Four things should be observed about these arrangements.
The first is that the payments described above add up to significant amounts. If IOOF’s income for the March 2018 quarter were repeated for the rest of the year, the payments would be worth more than $9 million annually. ANZ earned more than $13.7 million from these payments in 2017. It is important to remember that these amounts are not total payments across the group. They are only the payments generated from superannuation investments.
The second is that, on the material available, it is not possible to say whether the amounts received from the RE are properly seen as either a fee for service or as cost recovery. In the case of IOOF, the payments were calculated as either a proportion of funds under management or a flat $10 fee per member, depending on when the relevant agreement was made. Mr Oliver said that the $10 amount represented IIML’s processing cost. If the payments made under the earlier contracts were in return for the same services, they would represent a significant windfall for IOOF. In the case of ANZ, no entity in the ANZ group was even required to perform a service in return.
The third is that although this income is derived directly from members’ money, there appeared to be no direct benefit to members. Mr Oliver could not explain, and the evidence did not reveal with any real clarity, where the money received by IOOF Holdings went. Mr Pankhurst said that ANZ considers those payments when setting its fees. But the payments appear to be merely one input among many into ANZ’s pricing model.
The fourth is that the trustee has ultimate responsibility for this income. In the case of IOOF, I accept that IOOF Holdings (rather than IIML) is the contracting entity. But IIML is the trustee of the fund and decides where to invest its members’ money. The evidence was that IIML was aware of the payments but had taken no steps in relation to them. In the case of ANZ, the trustee is itself a party to the agreements under which the payments are made.
Arrangements of this kind may raise two issues.

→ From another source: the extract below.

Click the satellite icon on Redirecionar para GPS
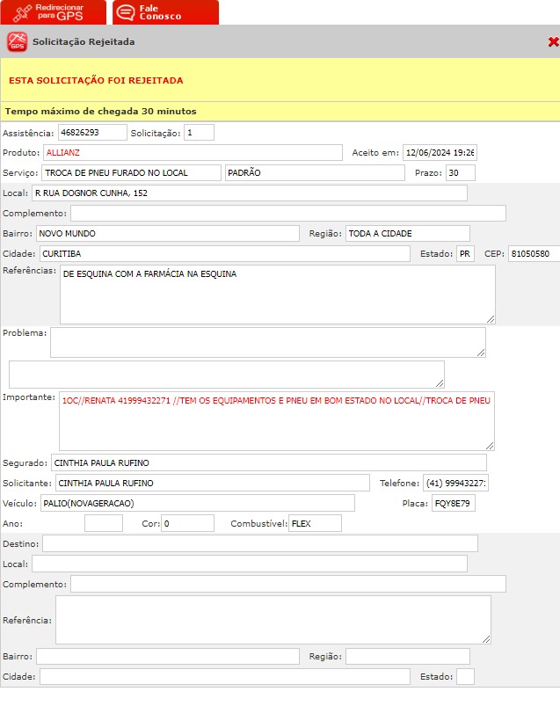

First, I do not accept that an independent trustee acting in the best interests of its members would allow other parties to receive large amounts of money directly generated from members’ funds with nothing in return. I cannot say whether that is a proper description of what happened in these cases. If it is, it may well follow that the trustee has not complied with the covenant to act in the best interests of members.
The matter not having been so far drawn to the attention of the regulators, I refer the conduct of OPC, Oasis and IIML to APRA for its consideration of whether to take action.
The second issue relates to the duty to give priority to the interests of beneficiaries over the interests of others. Both APRA and ASIC told the Commission that payments of this kind could cause a conflict. They said the conflict could arise because it would be in the trustee’s interest to invest funds to maximise payments, rather than maximise benefits to members. As a result, they said, a trustee should not receive such payments unless the payments were then passed on to members.
This risk may be less significant than it initially appears. Under ‘platform’ arrangements, the individual superannuation member selects which managed investment scheme to invest in. That is, to the extent that the payments relate to investments through a platform, the trustee has limited scope to direct investments to obtain larger payments. However, the trustee still has control over what schemes are available to members. A risk remains that these payments could inappropriately influence those selections. On the material available, I cannot say whether this has occurred. But the risk would be avoided if the payments were passed on to members.
I make one further observation. It is troubling that in both organisations, the trustee appeared to have little awareness or understanding of these payments. The Commission heard that after the Commission enquired about this topic, the boards of OPC and Oasis asked for a briefing. Yet the information provided to the board in response was, according to Mr Pankhurst, inaccurate. Similarly, it seems that the board of IIML may not have considered the issue. What is more, even after the Commission’s enquiries it remains unclear what happens to the payments made to IOOF Holdings. It should not be the case that trustees of large superannuation funds, forming part of large and sophisticated financial groups, have so little knowledge of what happens to income generated from members’ investments.
 ASIC, Module 5 Policy Submission, 6–7 –; APRA, Module 5 Policy Submission, 28–9 .
 Transcript, Mark Pankhurst, 15 August 2018, 5039; Exhibit 5.254, Draft Minutes OnePath Custodians Meeting 26 July 2018, 13 August 2018.